BEGIN EXTRACT PROVIDED

Closed Quuxplusone closed 4 years ago
Bugzilla Link | PR43830 |
Status | RESOLVED FIXED |
Importance | P enhancement |
Reported by | sguelton@redhat.com |
Reported on | 2019-10-28 09:42:32 -0700 |
Last modified on | 2019-11-21 16:05:56 -0800 |
Version | 9.0 |
Hardware | PC Linux |
CC | jdevlieghere@apple.com, labath@google.com, llvm-bugs@lists.llvm.org, mgorny@gentoo.org, tstellar@redhat.com |
Fixed by commit(s) | rG9357b5d, rGdf3ae1e, rG186c848, rG6d7bc60 |
Attachments | |
Blocks | PR43360 |
Blocked by | |
See also |
I've seen a similar problem with 3.7 yesterday but attributed it to broken local build. I think it used to work, so you may want to try bisecting it.
Educated guess based on first investigation: there might be a symbol confusion between libedit, as used by lldb, and read readline, as bundled in Python. Still investigating.
More info on that one:
lldb is linked against libedit, and libpython dynaically loads readline.cpython-36m-x86_64-linux-gnu.so which is itself linked against libreadline. Both library define rl_initialize
, and in the lookup order, libedit comes before libreadline so when the readline python native extension initializes, it calls the libedit one, which wreaks havoc.
I managed to workaround that issue by injecting a fake readline module into the embeded Python interpreter before it loads
static PyObject* fakereadline() {
PyErr_SetImportError(PyUnicode_FromString("readline"), nullptr, nullptr);
return nullptr;
}
(...)
PyImport_AppendInittab("readline", &fakereadline);
This basically defines a new readline module that superseds the default one, and raises an import error when it is imported, which seems ok from the lldb perspective. It could also return an empty module.
This is half hacky, half decent, any thoughts/alternatives?
That would mean we lose the interactive command line in the built-in python
interpreter, right? That is something people do care about, as we've in the
past had a fake "readline" module to make this work. However, it was removed in
<https://reviews.llvm.org/D59972>, because we got the impression it is not
needed anymore -- it seems we were wrong.
As an alternative, maybe we could avoid linking against libedit.so, and either:
a) link it statically (libedit.a). Then our linker version script should ensure
that these symbols are not available to python. This would be my preferred
solution, but I don't know if there are any environments which have libedit.so,
but not .a. Potentionaly, we could just prefer linking to the .a file, and fall
back to .so (maybe with a warning) if the .a is not available.
b) use dlopen(RTLD_LOCAL). This should achieve the same effect but still enable
dynamic linking. I don't know if there is any ld(1) flag which would enable us
to achieve the RTLD_LOCAL semantics without needing to dlopen/dlsym everything.
BTW, this is now failing for me too, but there have been a couple of changes since I last ran the test suite, so it's hard to pin down the exact problem. I'll try to do some bisection to figure that out...

END EXTRACT PROVIDED
BEGIN DATASET SECTION

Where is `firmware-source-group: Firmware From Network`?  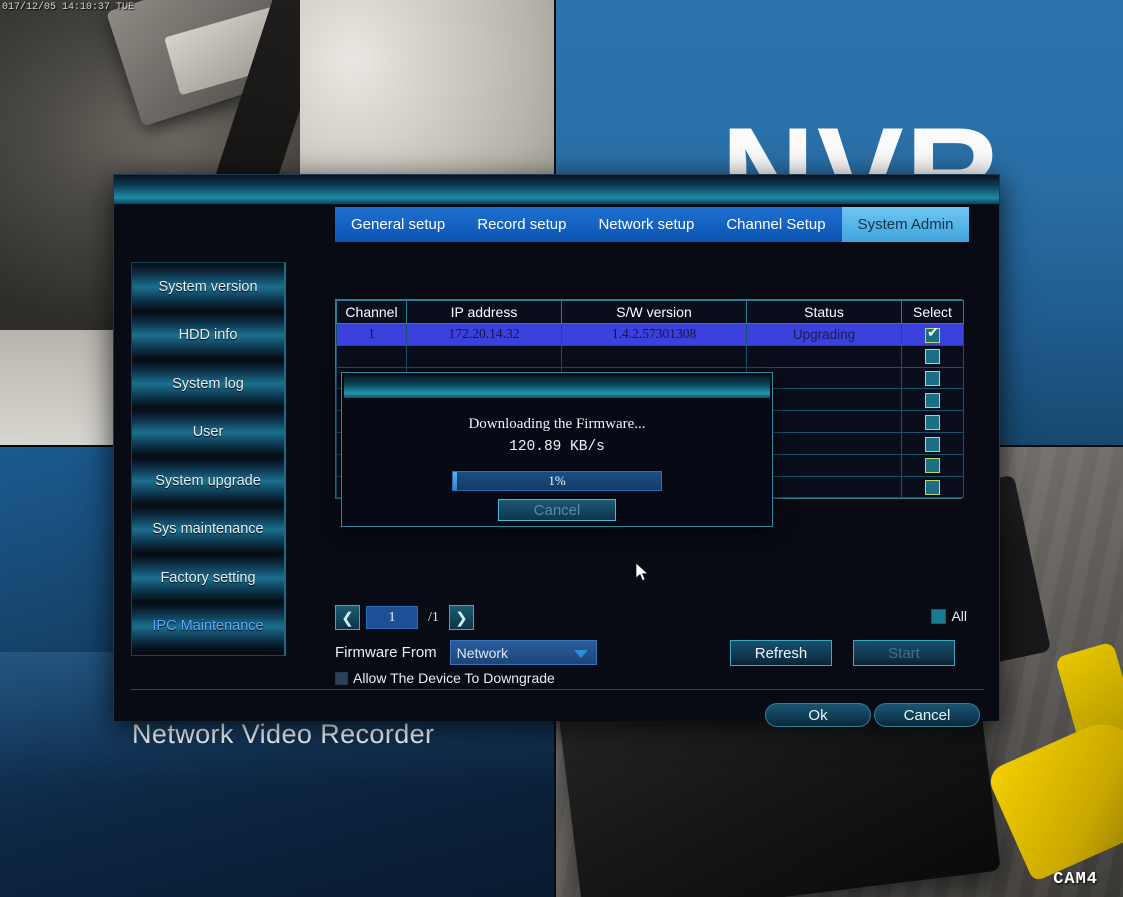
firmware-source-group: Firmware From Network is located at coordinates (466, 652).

END DATASET SECTION

- DIRECTIONS: Copy out verbatim the part of the lldb and readline bug report that begins at the words "I managed to" and stops after "an empty module.".

- REPLY:
I managed to workaround that issue by injecting a fake readline module into the embeded Python interpreter before it loads
static PyObject* fakereadline() {
PyErr_SetImportError(PyUnicode_FromString("readline"), nullptr, nullptr);
return nullptr;
}
(...)
PyImport_AppendInittab("readline", &fakereadline);
This basically defines a new readline module that superseds the default one, and raises an import error when it is imported, which seems ok from the lldb perspective. It could also return an empty module.